Представьте себе дерево, выращиваемое из дикорастущих пород в течение многих лет, чтобы приносить хорошие плоды в изобилии. Теперь сравните его с корабельной мачтой, сделанной из того же дерева. Последняя была полностью преобразована. Это продукт инструментального разума. В противоположность этому, хотя плодовое дерево не могло бы возникнуть без человеческой техники, его продукт "в конечном счете возникает из собственных движущих сил дерева и только реализует возможности, которые очерчены в его тенденциях". Мачта делается путем уничтожения дерева для внешней цели, в то время как плодовое дерево культивируется в соответствии с неким разумом, способным воспринять природу как ценную в своем собственном праве.

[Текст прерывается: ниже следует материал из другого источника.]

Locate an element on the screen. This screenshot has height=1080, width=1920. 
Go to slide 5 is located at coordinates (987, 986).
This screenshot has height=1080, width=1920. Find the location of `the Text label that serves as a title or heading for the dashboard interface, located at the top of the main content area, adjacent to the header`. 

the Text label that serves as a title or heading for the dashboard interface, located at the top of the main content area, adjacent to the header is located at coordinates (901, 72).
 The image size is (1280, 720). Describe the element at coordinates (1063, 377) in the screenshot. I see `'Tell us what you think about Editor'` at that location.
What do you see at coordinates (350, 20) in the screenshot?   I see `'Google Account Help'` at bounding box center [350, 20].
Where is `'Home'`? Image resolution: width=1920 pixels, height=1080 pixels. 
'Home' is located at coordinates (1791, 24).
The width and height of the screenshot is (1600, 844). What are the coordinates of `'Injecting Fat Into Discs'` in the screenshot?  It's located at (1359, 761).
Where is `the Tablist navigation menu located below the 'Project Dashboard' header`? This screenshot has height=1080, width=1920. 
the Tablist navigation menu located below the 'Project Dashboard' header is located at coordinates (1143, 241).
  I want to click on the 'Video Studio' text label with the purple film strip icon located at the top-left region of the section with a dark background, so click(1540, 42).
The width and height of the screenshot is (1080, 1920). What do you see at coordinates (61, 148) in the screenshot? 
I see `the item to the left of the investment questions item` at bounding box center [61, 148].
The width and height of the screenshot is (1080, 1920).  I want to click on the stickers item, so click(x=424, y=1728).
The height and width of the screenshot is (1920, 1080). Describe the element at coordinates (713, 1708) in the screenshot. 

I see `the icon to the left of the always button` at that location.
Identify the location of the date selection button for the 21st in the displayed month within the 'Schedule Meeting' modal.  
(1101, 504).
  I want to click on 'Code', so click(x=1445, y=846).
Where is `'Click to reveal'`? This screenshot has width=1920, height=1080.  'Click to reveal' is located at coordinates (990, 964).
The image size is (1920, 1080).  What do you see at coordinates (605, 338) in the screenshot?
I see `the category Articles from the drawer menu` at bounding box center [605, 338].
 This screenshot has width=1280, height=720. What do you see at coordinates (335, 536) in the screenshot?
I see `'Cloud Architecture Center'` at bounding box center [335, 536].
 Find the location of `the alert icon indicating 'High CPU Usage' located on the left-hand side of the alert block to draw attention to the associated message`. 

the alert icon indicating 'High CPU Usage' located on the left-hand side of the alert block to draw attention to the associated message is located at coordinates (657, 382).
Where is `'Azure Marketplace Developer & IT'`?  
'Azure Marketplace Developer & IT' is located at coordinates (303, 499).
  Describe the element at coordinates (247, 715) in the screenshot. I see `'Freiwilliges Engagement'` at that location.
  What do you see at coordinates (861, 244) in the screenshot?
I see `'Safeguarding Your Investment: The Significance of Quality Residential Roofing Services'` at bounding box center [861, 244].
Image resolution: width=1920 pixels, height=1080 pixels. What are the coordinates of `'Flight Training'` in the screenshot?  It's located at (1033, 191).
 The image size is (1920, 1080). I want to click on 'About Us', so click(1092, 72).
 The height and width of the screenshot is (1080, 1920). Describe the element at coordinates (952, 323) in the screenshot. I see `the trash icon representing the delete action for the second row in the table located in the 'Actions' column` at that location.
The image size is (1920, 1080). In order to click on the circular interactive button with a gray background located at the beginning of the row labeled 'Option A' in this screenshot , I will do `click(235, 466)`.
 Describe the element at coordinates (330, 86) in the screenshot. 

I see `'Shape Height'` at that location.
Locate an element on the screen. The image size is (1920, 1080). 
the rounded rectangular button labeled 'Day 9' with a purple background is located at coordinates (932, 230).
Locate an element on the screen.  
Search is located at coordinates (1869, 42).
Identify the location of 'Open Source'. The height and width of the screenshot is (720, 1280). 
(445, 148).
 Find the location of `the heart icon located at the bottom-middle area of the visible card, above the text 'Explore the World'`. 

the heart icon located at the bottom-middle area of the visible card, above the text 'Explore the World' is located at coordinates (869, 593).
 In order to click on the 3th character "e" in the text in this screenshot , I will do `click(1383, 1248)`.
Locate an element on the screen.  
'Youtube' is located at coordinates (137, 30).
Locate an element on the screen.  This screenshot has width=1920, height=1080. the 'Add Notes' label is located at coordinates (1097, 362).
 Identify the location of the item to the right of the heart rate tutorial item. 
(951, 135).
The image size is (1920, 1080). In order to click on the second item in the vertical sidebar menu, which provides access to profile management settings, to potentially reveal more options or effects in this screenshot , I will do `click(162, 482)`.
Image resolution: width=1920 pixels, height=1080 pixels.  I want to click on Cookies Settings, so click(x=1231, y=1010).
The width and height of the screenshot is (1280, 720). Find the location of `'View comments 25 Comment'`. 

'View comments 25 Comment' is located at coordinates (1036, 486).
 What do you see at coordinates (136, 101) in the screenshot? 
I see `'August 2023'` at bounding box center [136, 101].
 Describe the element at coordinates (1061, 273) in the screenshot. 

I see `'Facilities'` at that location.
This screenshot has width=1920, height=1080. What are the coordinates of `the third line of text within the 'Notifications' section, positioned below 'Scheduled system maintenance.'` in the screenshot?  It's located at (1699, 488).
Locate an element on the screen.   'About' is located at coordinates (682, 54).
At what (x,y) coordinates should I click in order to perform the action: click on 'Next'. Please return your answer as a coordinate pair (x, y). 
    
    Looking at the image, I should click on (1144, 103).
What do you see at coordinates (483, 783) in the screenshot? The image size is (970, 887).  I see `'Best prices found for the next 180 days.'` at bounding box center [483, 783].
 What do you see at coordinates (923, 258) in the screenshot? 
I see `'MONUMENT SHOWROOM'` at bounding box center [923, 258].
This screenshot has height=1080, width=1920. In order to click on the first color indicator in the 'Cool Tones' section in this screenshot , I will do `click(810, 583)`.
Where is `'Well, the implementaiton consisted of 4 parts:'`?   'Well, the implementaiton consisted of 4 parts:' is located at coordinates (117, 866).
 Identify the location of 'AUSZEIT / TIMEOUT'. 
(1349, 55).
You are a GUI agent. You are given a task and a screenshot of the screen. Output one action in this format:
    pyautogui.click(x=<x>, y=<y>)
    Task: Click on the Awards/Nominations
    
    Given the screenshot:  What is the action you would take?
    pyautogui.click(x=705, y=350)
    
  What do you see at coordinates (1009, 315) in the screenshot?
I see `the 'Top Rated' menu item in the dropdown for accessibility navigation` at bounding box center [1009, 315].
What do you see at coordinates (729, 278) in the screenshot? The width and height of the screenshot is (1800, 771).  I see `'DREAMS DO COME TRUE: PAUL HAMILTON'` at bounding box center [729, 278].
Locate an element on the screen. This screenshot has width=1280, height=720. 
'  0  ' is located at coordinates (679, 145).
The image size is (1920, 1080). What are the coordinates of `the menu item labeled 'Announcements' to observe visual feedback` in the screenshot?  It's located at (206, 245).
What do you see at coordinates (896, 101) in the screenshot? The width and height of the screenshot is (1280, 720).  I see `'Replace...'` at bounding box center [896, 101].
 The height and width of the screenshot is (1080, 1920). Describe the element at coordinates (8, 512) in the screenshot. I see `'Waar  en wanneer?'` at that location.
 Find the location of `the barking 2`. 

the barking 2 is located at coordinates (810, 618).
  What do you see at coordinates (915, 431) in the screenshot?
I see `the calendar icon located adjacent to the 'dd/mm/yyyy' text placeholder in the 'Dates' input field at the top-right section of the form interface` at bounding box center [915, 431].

Аскетический святой-это революционер, который увидит, как мир горит за обещание будущей целостности
Это центральная метафора в эссе Зиммеля "концепция и трагедия культуры". Его взгляд на культуру-аристотелевский: мы подобны дереву в том смысле, что человеческая жизнь требует культивации, чтобы процветать. Однако, как отмечает Зиммель, чем больше растет культура, тем больше она кристаллизуется и становится фрагментированной, специализированной и непригодной для культивирования; по мере роста нашего дерева наши плоды становятся меньше, менее обильными, труднодоступными и менее питательными. Если культура не может питать нас духовно, она рискует увянуть. Культура живет только потому, что мы ее культивируем и ею же культивируемся.
Зиммель выделяет еще два альтернативных типа характера, которые появляются в ответ на эту проблему. Первый-это "святой аскет", который отказывается от специализации и вместо этого пытается сохранить единство души, отвергая культуру en toto. Доведенный до крайности, святой-аскет-это революционер, который увидит, как мир сгорит в обмен на обещание будущей целостности. Поскольку такие персонажи отвергают культуру как тотальность, их враг должен быть универсальным – социальным классом или системой. Вспоминается персонаж романа Томаса Манна "Волшебная гора" (1924): Лев Нафта, странный нигилистический гибрид еврейской традиции, Иезуитизма и марксизма. Испытывая отвращение к либерализму просвещения, он заявляет: "тайна и заповедь нашего века-это не освобождение и развитие эго. То, что нужно нашему веку, что он требует, что он создаст для себя, – это террор.’